Genus of flowering plants

Condalia is a genus of spiny shrubs in the tribe Rhamneae of the buckthorn family, Rhamnaceae. It was named for Antonio Condal, an 18th-century Spanish physician. Members of the genus are native to tropical and subtropical deserts and xeric shrublands in North and South America. The ranges of each species vary considerably; some are confined to only a few square miles, while others can be found on an area up to 1000 sqmi.

==Common names==
Condalia species are often referred to as bluewood, purple haw, logwood, or snakewood in English. Some southern hemisphere species are known as "piquillín" or "yuna". The name snakewood is broadly used and does not indicate any particular species.

==Taxonomy==
Research performed on the members of Condalia usually concerns only the species native to North or South America; taxonomy is determined for only one group of species. As a result, a consensus has not been reached regarding the composition of the genus.

==Uses==
The amount of research conducted on the economic and medical uses of Condalia species is small.
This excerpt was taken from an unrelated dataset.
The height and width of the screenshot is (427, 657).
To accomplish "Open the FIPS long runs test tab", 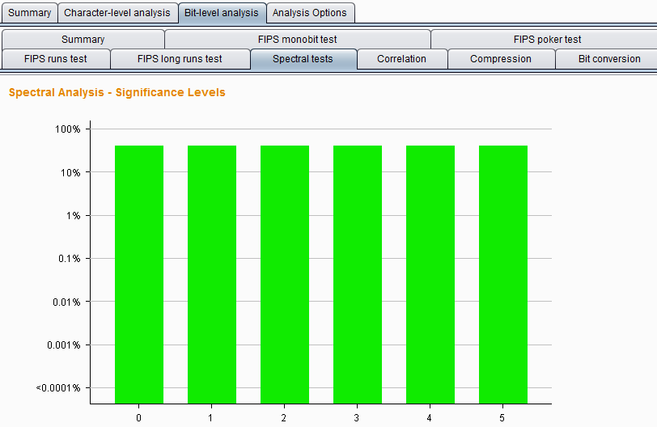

However, biochemical features of this genus are currently being studied.

The fruit of Condalia hookeri are edible, consumed by birds, and can be made into jelly.

==Species==
- Condalia buxifolia Reissek
- Condalia correllii M.C.Johnst. - Correll's snakewood
- Condalia ericoides (A.Gray) M.C.Johnst. - javelina bush
- Condalia globosa I.M.Johnst. - bitter snakewood (Southwestern United States, northwestern Mexico)
- Condalia hookeri M.C.Johnst. - Brazilian bluewood
- Condalia mexicana Schltdl. - Mexican bluewood
- Condalia microphylla Cav. - piquillín (Argentina)
- Condalia spathulata A.Gray - knifeleaf condalia
- Condalia velutina I.M.Johnst.
- Condalia viridis I.M.Johnst. - green snakewood
- Condalia warnockii M.C.Johnst. - warnock snakewood
- Condalia weberbaeuri Perkins - yana yana

===Formerly placed here===
- Ziziphus obtusifolia (Hook. ex Torr. & A.Gray) A.Gray (as C. lycioides (A.Gray) Weberb.)